American playwright Larissa FastHorse to receive the Brandeis Creative Arts Award
September 30, 2025

Brandeis University has awarded its prestigious Creative Arts Award for 2025 to playwright and choreographer Larissa FastHorse. She will receive the award in a ceremony on the Brandeis campus in November.
FastHorse, a member of the Sicangu Lakota Nation, is a 2025 Guggenheim Fellow, a 2020 MacArthur Fellow and co-founder of Indigenous Direction, the nation’s leading consulting company for Indigenous arts and audiences. Her satirical comedy, The Thanksgiving Play, debuted on Broadway in the 2022-2023, making her the first known female Native American playwright to be produced on Broadway. The Thanksgiving Play became one of the top ten most produced plays in America during the 2023-2024 season. A member of the Sicangu Lakota Nation, she is the first Native American playwright to have a play on that list.
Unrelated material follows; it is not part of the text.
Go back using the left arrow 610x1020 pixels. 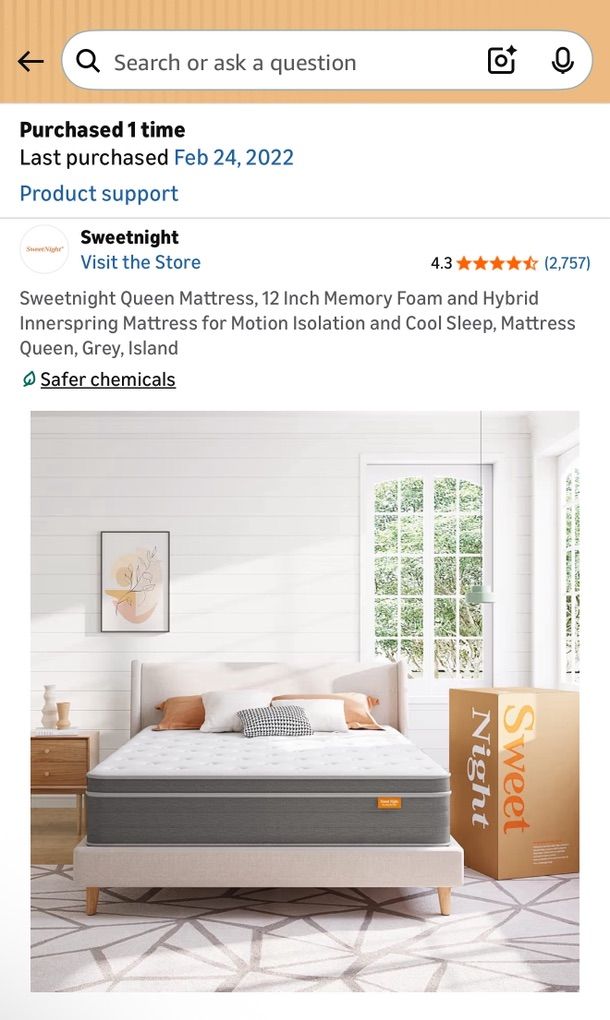pos(31,62)
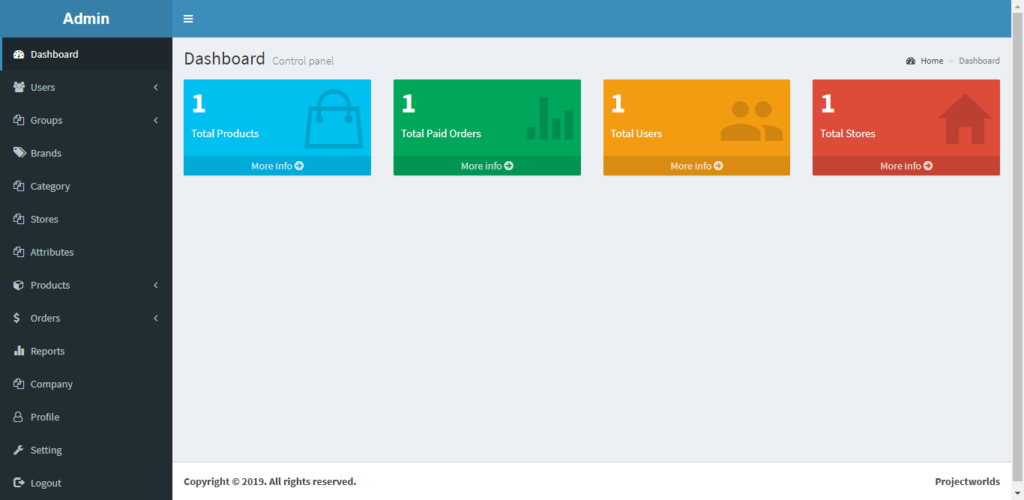
Task: Click the house icon on Total Stores card
Action: coord(964,118)
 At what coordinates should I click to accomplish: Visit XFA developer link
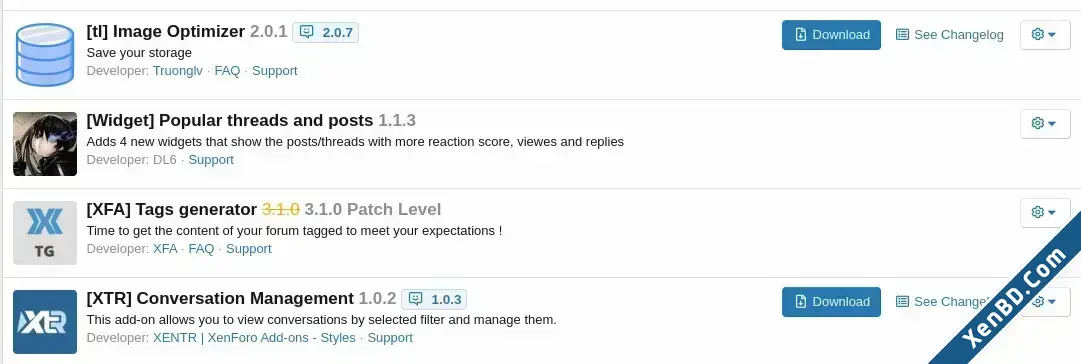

Seattle Rep and Seattle Children’s Theater will premiere her autobiographical coming-of-age play Fancy Dancer, in which she will perform solo, later this month.
The Brandeis Theater Department will present a production of The Thanksgiving Play on the weekend of Nov. 21, in conjunction with FastHorse receiving the award. The Guardian describes the production as “an unsettling work, one that FastHorse engineered to leave audience members with more questions than answers.”
“Larissa FastHorse has established herself as one of the major voices in American theater today,” said Brandeis President Arthur Levine. “In alignment with Brandeis’ founding values of repairing the world, she uses her talents to redefine how Indigenous people and issues are represented in the landscape of American performing arts. We are honored to add her to the renowned list of recipients of Brandeis’ Creative Arts Award.”
"I am so honored to receive this award. I am deeply humbled to have my name included with the list of past winners and look forward to spending time with the Brandeis community," FastHorse said.
The Brandeis Creative Arts Award, supported by the Poses Family Foundation, recognizes excellence in the lives and works of distinguished, active American artists. The award was established in 1956, just eight years after the University’s founding, at a time when there was no comparable award in higher education. Early recipients include poet William Carlos Williams, composer and conductor Leonard Bernstein, playwright August Wilson, painter Georgia O’Keefe, writer Grace Paley and choreographer Martha Graham among numerous other top American artists. The most recent awards were given to painter Fred Wilson and violinist Midori.
FastHorse will visit the Brandeis campus to receive the award on Nov. 21, and participate in a panel discussion. She will return to campus in March 2026 for a residency, in which she will engage with students and the Brandeis community through workshops and masterclasses.
Over the past several years, FastHorse has created a nationally recognized trilogy of community engaged plays with Cornerstone Theater Company. The first was Urban Rez, the second project, Native Nation, was the largest Indigenous theater production in the history of American theater with over 400 Native artists involved in the productions in association with ASU Gammage. Their current project, Wicoun, is set in Larissa’s homelands of South Dakota. The trilogy is coming out as a book later this year, Native Nation Project (TCG Books 2025). Her radical inclusion process with Indigenous tribes has been honored with the most prestigious national arts funding from MacArthur, Creative Capital, MAP Fund, NEFA, First People’s Fund, the NEA Our Town Grant, Mellon Foundation, Doris Duke Charitable Foundation and others.
FastHorse is a professor of practice (literature) at Arizona State University’s Department of English. Her company, Indigenous Direction, recently produced the first land acknowledgement on national television for the Macy’s Thanksgiving Day Parade on NBC. Along with partner Ty Defoe, their other clients include Roundabout Theater Company, American Association of Arts Presenters (APAP), Western Arts Alliance, The Guthrie, Oregon Shakespeare Festival, Brown University, and many more. Their groundbreaking work is redefining Indigenous art representation and education in America.